**TEKST**

Daar kunnen drie dingen aan gedaan worden. Ten eerste, prioriteit geven aan preventie van leesmoeilijkheden. Het blijkt in veel gevallen te lukken om met behulp van een individueel computerprogramma dat wordt begeleid door een ‘tutor’ thuis of op school (ouder, oudere leerling, vrijwilliger, klassenassistent) als aanvulling op het onderwijs in de klas, leesachterstand al in de vroegste fasen te voorkomen.
Ten tweede, het verder verbeteren van de zorg op school. Daarmee is, onder druk van het protocol, al een begin gemaakt, maar nog steeds blijken er scholen te zijn die het problematisch vinden hun primaire doelstelling — alle leerlingen geletterd maken — te halen. Dat traject betreft niet alleen remediatie, maar ook compenserende en dispenserende maatregelen.
Ten derde, verbetering van de diagnostiek van de gevallen die te hardnekkig blijken te zijn voor de school. Onlangs is geconstateerd dat de diagnose zelfs in het vaststellen van de kerncriteria (grote achterstand met lezen en spellen en hardnekkige problemen ondanks langdurige gerichte remediëring op school) vaak tekortschiet.
Ontkennen heeft geen zin
Als er nu iets is duidelijk geworden in de laatste veertig, vijftig jaar is het, dat ontkennen dat dyslexie bestaat even onzinnig is als veronderstellen dat het iets bijzonders is dat omgeven moet worden met exclusieve individuele kenmerken. Het enige aspect van exclusiviteit dat hout snijdt is dat de aanpassing van het onderwijs aan het probleem binnen de marges die het onderwijs daarvoor heeft van goede kwaliteit en kwantiteit moet zijn. Tekortschietend onderwijs kan dan als oorzaak uitgesloten worden en ‘hardnekkigheid ondanks adequate hulp’ wordt het beslissende criterium.
Sommige mensen hebben, vaak om erfelijke redenen, de pech moeite te hebben met het aanleren en toepassen van de instrumentele grondslag van onze geletterde samenleving. Die personen behoeven erkenning, aangepast onderwijs en zorg — zo vroeg mogelijk en meer en langer naarmate hun probleem hardnekkiger is. Teneinde te voorkomen dat hun pech de ontwikkeling van hun talent in de weg staat.

**OPDRACHT**
Pak de tekst over dyslexie op na de laatste zin en schrijf hem verder. De rijen hebben niets met de tekst te maken.

**RIJEN**
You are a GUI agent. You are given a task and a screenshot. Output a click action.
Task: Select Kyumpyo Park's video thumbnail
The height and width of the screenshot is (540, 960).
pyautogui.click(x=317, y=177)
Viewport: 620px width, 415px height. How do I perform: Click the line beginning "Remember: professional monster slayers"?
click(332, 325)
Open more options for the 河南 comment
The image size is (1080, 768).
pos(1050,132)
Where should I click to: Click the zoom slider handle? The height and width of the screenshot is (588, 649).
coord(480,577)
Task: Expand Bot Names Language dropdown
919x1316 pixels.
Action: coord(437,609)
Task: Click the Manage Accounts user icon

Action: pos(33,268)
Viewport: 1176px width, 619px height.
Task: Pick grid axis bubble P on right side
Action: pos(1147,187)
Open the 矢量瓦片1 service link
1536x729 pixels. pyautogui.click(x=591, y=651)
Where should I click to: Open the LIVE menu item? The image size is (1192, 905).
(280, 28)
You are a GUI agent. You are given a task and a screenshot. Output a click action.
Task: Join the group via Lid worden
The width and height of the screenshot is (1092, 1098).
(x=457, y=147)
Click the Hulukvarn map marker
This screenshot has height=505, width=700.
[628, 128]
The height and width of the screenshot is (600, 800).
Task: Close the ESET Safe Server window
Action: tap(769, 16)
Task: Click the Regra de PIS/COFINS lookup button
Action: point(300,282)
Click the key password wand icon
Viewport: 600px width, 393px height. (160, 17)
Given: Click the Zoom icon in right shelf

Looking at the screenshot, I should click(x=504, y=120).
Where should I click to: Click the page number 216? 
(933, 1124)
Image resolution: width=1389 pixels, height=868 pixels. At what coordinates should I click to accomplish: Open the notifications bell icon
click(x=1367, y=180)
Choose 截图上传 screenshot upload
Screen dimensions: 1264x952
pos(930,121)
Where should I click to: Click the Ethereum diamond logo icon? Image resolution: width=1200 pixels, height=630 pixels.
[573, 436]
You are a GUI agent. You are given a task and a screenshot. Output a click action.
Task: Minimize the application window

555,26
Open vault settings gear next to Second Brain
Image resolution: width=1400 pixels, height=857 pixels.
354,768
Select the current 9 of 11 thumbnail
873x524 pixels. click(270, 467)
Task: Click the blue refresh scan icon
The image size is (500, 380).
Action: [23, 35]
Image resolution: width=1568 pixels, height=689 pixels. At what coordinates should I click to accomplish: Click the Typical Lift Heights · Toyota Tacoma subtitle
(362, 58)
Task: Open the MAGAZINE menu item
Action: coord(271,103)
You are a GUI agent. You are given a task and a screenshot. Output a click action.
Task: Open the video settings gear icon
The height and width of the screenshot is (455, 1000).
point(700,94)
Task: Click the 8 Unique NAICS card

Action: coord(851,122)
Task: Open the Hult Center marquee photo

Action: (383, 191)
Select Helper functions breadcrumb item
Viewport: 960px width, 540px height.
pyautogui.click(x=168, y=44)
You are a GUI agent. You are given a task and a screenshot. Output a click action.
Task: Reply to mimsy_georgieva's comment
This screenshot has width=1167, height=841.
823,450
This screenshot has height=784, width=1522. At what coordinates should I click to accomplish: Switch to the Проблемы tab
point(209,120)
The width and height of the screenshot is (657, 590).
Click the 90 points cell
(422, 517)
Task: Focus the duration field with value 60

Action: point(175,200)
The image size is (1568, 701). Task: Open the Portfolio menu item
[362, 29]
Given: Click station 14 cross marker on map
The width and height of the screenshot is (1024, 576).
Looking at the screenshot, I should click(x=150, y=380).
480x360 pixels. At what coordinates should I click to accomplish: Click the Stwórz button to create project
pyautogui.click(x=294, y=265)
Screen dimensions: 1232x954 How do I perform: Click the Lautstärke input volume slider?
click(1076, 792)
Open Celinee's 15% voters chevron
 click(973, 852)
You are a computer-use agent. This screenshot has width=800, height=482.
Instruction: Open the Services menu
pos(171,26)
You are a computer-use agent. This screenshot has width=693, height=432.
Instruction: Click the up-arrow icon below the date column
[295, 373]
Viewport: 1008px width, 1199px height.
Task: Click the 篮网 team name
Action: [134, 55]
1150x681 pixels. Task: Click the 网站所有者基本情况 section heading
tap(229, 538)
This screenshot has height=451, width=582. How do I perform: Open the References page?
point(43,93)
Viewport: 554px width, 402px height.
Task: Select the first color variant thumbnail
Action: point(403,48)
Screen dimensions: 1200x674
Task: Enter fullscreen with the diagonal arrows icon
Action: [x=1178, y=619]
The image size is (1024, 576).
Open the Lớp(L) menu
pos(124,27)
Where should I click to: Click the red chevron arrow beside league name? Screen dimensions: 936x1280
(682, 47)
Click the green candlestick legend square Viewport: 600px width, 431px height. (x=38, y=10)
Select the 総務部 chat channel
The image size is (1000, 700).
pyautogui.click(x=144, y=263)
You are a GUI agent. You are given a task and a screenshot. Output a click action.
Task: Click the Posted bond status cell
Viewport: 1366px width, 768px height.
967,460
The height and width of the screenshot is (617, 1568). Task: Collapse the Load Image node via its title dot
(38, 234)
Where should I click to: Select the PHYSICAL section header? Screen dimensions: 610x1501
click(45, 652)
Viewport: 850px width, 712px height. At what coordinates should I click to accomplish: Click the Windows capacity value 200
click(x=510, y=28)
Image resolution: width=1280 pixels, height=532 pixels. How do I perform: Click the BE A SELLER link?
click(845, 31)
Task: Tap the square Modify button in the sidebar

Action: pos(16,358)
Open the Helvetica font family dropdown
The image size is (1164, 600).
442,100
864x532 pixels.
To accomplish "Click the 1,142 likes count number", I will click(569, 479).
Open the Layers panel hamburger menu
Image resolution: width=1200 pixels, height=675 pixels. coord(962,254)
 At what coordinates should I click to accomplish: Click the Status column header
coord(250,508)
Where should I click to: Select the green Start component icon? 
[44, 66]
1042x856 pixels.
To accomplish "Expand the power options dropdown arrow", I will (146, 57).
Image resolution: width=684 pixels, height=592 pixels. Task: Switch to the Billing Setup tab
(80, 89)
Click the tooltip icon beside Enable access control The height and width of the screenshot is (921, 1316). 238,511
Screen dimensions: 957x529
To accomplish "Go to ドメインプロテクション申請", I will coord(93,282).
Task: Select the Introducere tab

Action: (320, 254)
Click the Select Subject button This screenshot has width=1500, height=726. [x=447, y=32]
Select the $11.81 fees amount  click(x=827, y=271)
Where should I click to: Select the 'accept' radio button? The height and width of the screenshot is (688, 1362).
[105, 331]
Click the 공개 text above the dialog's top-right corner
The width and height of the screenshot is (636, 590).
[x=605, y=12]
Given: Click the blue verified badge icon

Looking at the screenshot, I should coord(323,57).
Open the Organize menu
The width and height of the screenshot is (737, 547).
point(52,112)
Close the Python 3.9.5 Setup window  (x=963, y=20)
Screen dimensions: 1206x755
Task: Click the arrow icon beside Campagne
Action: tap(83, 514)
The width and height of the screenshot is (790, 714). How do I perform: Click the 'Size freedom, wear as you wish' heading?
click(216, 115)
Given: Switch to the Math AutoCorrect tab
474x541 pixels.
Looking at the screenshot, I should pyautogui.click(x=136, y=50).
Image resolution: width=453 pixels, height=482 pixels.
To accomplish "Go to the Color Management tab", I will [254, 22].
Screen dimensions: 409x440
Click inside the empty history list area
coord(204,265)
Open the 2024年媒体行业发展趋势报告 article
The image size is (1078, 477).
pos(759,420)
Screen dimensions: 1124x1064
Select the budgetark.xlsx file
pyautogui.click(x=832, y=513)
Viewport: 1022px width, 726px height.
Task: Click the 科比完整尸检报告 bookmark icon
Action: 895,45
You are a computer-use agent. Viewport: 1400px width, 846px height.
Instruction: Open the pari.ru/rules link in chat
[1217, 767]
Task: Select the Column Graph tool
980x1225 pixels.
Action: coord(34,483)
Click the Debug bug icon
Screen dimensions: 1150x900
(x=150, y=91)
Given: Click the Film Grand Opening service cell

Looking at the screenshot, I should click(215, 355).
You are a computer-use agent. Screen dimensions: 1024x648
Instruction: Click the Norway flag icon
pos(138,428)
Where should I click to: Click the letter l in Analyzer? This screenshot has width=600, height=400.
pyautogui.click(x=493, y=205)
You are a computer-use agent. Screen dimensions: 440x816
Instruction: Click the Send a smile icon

**ANTWOORD**
Literatuur
Wie meer wil weten over de laatste stand van zaken over de invloed van erfelijkheid, kenmerken van het brein, (vroege) cognitieve ontwikkelingsindicatoren, de manifestatie van dyslexie en de consequenties daarvan voor vroege onderkenning en interventie, diagnose en behandeling kan terecht in mijn hoofdstuk ‘Dyslexie’ in: H. Swaab, A. Bouma, J. Hendriksen en C. König (red.): Klinische Kinderneuropsychologie. Amsterdam: Boom; 2011. Dit jaar verschijnt een grondige herziening.
De wetenschappelijke stand van zaken wat betreft het Protocol Dyslexie Diagnostiek en Behandeling, zoals het dyslexietyperend profiel en andere doorverwijzingscriteria staat beschreven in de bundel van L. Verhoeven, P. de Jong en F. Wijnen (red.): Dyslexie 2.0. Update van het Protocol Dyslexie Diagnostiek en Behandeling. Antwerpen-Apeldoorn: Garant; 2014.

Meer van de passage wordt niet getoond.